Dog lover here, of course.

Anyways, I'm moving to my own apartment (no more roommates!) late this fall and would like to get a dog. However, I am a Paramedic and my work schedule keeps me out of the house 24 hours at a time 2 days of each week. Other days I'm home with good consistency.

The idea is to get a cat and small dog as babes and raise them together. A lot of people in my field own cats because they can do a 24 stint with no problem, then again, cats use litter boxes. Now I have been researching this quite a bit. I think if I buy a sociable, friendly breed of cat the dog won't be starved for company. Sure he will need additional human contact but my 5 days a week at home should be good, yes? I've also found that I can buy reliable automated feeder/waterers so I don't see any real problem there.

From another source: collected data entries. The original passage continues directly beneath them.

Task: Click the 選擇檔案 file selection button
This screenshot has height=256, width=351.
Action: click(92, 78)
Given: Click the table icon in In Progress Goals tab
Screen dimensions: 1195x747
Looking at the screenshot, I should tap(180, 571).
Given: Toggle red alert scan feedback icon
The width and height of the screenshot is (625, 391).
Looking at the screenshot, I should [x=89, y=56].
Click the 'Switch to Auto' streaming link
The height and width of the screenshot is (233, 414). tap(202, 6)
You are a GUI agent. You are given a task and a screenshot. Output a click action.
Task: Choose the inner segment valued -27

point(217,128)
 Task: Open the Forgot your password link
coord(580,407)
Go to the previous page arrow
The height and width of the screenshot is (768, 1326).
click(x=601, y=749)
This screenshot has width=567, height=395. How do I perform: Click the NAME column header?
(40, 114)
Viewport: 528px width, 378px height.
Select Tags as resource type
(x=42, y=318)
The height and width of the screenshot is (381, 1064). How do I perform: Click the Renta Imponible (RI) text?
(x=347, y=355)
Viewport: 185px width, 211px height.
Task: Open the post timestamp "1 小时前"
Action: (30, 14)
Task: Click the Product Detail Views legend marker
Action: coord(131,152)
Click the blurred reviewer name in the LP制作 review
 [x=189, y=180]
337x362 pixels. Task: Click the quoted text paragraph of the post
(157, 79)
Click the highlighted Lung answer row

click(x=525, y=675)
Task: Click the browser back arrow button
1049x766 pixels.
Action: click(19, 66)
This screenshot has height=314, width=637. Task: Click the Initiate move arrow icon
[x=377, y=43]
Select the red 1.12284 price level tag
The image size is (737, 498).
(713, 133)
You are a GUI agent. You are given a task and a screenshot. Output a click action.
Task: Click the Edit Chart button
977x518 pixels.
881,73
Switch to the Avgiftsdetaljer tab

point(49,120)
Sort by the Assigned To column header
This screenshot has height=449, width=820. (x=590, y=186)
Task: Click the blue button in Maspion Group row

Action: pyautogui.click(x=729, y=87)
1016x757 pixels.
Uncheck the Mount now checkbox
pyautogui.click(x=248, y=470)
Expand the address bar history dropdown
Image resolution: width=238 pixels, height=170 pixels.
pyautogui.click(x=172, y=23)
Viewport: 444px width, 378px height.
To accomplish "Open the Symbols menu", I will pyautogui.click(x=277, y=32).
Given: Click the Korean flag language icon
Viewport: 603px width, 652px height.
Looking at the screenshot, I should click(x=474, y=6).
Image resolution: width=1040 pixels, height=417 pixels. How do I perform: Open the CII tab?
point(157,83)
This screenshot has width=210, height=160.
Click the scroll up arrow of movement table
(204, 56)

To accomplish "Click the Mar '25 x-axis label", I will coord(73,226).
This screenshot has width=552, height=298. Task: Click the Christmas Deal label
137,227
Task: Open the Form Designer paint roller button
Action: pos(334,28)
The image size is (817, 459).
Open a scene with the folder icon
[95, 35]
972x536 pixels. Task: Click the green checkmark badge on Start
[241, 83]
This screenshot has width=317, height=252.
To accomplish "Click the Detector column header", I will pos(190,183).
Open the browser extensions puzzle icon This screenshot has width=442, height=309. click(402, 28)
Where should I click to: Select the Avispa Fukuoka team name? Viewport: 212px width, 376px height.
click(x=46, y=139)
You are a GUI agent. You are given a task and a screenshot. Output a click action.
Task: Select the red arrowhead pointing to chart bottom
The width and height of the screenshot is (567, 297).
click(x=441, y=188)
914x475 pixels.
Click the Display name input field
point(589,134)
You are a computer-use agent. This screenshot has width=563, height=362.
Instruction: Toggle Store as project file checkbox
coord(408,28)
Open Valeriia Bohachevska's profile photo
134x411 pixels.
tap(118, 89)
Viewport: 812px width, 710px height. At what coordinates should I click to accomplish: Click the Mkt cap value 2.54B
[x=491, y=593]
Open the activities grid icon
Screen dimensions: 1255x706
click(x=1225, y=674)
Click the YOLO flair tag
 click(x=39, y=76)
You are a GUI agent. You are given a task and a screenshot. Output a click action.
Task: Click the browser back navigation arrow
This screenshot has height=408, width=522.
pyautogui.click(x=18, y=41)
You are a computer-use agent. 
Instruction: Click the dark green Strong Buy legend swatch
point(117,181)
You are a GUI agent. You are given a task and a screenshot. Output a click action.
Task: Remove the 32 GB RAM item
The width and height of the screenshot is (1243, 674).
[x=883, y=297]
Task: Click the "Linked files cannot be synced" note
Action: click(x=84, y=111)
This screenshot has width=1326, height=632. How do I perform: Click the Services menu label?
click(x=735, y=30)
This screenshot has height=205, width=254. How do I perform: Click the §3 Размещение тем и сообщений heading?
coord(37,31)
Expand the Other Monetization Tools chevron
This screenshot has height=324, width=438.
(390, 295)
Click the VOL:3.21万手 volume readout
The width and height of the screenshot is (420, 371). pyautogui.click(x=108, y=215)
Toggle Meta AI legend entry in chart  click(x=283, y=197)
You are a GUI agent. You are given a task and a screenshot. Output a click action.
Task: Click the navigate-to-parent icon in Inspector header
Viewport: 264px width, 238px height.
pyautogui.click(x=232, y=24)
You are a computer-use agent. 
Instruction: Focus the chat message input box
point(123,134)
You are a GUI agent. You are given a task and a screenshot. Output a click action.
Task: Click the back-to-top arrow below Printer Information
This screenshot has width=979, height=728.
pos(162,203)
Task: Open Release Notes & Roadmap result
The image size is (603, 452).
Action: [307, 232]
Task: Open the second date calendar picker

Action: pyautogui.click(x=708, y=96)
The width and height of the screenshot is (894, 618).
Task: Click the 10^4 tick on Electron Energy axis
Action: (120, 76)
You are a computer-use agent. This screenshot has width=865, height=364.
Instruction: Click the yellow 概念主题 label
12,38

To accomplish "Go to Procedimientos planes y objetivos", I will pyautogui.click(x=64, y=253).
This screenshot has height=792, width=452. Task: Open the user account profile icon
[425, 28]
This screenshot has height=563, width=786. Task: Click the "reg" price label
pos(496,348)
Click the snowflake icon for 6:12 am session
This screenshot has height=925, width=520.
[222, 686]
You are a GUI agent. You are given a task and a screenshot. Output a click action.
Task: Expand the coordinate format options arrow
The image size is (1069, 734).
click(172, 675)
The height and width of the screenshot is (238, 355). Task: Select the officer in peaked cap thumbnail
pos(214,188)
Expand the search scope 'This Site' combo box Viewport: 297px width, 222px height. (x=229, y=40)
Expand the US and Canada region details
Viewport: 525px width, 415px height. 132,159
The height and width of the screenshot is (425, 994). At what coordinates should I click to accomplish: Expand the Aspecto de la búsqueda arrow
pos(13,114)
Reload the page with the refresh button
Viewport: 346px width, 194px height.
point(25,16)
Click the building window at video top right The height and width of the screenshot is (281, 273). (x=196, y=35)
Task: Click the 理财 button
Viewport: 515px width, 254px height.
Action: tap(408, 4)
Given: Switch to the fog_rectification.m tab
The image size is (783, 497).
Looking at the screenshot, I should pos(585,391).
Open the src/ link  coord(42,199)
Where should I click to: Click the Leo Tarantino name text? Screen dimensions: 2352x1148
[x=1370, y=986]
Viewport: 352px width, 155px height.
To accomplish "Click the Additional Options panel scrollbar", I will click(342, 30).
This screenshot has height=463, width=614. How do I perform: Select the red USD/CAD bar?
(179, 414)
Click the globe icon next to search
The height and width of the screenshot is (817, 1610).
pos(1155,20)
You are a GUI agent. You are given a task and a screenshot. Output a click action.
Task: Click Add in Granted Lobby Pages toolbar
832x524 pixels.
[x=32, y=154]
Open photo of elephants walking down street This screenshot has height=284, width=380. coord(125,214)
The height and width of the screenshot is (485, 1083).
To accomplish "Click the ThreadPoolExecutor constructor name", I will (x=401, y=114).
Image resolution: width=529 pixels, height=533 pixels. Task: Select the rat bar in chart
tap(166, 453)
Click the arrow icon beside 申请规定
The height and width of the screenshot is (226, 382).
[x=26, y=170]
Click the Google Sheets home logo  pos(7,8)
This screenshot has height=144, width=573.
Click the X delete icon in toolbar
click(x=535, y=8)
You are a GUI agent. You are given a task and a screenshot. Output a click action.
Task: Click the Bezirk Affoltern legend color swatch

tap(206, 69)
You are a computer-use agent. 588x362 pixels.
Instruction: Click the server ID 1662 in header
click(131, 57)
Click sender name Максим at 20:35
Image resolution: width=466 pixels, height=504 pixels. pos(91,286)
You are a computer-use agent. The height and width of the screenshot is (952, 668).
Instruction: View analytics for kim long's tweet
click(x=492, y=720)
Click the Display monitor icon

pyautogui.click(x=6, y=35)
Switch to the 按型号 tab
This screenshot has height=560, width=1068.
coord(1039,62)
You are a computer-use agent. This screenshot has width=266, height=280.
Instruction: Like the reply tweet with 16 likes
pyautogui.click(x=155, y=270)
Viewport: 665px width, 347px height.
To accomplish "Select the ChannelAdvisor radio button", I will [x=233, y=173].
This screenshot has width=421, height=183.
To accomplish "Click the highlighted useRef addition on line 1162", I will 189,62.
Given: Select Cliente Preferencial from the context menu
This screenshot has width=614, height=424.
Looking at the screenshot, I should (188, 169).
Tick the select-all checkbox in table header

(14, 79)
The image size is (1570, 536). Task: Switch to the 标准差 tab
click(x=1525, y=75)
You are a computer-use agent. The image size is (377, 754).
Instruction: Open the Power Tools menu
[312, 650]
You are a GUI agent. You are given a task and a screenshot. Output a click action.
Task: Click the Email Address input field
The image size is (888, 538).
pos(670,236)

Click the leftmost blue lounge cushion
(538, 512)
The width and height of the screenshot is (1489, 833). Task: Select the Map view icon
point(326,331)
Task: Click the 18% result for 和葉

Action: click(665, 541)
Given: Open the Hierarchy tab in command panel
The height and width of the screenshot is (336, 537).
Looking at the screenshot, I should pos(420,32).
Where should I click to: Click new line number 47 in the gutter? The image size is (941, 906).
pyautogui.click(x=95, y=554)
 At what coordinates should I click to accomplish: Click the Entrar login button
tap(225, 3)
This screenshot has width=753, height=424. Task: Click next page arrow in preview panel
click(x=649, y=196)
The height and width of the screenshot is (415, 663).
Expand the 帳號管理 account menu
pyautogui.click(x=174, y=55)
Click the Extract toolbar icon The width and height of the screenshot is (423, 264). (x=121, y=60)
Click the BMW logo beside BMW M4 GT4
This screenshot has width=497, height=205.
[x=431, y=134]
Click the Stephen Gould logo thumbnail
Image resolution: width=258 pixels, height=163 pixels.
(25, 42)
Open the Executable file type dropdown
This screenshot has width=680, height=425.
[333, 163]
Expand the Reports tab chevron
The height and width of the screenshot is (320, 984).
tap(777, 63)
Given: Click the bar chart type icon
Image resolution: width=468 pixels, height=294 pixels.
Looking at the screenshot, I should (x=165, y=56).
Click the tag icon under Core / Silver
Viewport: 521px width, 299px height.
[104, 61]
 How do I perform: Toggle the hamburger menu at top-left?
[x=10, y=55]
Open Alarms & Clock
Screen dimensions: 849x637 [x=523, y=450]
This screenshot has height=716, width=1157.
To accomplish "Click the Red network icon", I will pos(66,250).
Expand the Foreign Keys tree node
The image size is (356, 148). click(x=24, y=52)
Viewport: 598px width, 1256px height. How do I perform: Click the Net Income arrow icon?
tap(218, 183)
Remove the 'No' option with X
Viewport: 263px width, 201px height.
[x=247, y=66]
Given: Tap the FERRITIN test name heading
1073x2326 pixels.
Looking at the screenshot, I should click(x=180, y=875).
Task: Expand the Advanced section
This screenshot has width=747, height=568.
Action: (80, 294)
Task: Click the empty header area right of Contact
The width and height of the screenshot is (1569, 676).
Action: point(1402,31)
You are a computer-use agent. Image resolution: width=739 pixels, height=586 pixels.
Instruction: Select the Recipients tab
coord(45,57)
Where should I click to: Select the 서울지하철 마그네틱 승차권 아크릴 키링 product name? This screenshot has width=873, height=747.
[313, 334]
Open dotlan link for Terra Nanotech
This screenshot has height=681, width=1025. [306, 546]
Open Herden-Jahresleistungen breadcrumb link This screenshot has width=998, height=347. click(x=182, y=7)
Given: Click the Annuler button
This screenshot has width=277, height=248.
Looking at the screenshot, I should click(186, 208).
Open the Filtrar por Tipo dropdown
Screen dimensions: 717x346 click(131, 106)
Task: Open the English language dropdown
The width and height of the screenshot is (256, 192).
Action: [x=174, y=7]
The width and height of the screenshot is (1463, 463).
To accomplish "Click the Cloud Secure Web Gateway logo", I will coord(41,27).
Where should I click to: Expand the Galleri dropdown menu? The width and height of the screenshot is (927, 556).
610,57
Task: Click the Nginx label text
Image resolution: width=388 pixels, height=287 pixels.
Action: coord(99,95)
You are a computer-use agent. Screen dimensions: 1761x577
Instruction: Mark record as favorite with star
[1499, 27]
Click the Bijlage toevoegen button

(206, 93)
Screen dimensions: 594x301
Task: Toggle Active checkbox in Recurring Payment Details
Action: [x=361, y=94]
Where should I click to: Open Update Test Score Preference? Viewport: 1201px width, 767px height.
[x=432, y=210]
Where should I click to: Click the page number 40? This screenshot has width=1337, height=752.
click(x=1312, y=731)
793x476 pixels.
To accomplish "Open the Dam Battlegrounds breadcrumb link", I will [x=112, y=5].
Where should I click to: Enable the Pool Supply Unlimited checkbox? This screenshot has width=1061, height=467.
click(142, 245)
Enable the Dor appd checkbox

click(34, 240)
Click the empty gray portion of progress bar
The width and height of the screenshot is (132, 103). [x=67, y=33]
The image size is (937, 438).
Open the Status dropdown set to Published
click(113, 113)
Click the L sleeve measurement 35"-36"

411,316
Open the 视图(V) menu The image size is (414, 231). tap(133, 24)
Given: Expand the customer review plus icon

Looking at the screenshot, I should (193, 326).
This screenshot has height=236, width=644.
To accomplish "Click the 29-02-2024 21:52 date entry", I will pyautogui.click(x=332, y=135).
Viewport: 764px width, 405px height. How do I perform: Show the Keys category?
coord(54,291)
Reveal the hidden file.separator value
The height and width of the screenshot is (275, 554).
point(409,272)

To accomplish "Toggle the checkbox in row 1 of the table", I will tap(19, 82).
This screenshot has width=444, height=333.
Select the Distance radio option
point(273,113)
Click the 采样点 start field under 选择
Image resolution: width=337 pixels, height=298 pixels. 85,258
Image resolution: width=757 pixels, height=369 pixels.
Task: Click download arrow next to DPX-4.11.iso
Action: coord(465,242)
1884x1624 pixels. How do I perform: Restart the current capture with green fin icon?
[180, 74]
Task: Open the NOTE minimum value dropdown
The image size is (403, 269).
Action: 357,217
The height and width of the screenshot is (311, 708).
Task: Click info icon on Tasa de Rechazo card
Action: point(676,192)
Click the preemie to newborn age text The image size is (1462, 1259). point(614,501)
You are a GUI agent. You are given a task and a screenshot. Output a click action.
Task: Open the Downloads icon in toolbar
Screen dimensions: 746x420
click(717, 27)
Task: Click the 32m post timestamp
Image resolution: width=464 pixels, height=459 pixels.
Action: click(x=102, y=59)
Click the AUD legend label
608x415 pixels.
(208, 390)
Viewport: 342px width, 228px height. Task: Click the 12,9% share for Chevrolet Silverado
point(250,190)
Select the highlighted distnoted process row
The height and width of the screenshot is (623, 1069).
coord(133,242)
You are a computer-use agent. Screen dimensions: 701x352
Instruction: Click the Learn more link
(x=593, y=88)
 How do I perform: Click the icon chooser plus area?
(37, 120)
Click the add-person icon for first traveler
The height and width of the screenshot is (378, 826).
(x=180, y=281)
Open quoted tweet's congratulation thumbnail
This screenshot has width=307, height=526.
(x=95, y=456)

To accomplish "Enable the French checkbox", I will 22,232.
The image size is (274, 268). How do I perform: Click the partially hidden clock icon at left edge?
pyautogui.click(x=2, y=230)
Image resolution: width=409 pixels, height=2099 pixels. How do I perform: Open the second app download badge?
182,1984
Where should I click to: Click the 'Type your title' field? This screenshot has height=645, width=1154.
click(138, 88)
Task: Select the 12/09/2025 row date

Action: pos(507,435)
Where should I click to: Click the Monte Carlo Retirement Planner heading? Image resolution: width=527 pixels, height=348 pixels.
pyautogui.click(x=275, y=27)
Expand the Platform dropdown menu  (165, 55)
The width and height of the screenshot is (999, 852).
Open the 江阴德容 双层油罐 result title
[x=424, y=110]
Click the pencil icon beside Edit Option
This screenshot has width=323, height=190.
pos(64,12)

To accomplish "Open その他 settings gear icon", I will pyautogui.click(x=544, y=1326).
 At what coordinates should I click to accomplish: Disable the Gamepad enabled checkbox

Here is where I snag, urinating/defecating needs and the fact that I cannot have him barking and making a ruckus all day long bothering the other tenants.

I could buy a quiet breed or train my pup to be quiet but can dogs be trained use a litter box like a cat? Or are there other solutions that don't require someone stopping in 2-3 times throughout the day to let them outside?

Either way I don't want my pet to be home alone all day so if you guys just tell me I'm crazy I'll settle for getting 2 cats. But any help here would really be appreciated! :D


Btw, there is a yard, though it is shared and I can't have my pup outside all day/night. The apartment is 1200 sq*ft 2 bedrooms. I'm buying the building and will be the landlord so there's not restrictions on animals (for me anyways) and what sorts of enclosures I can use within reason. However, I do have to keep my tenants happy which involves quiet, well-behaved, non-yard ripper-uppering!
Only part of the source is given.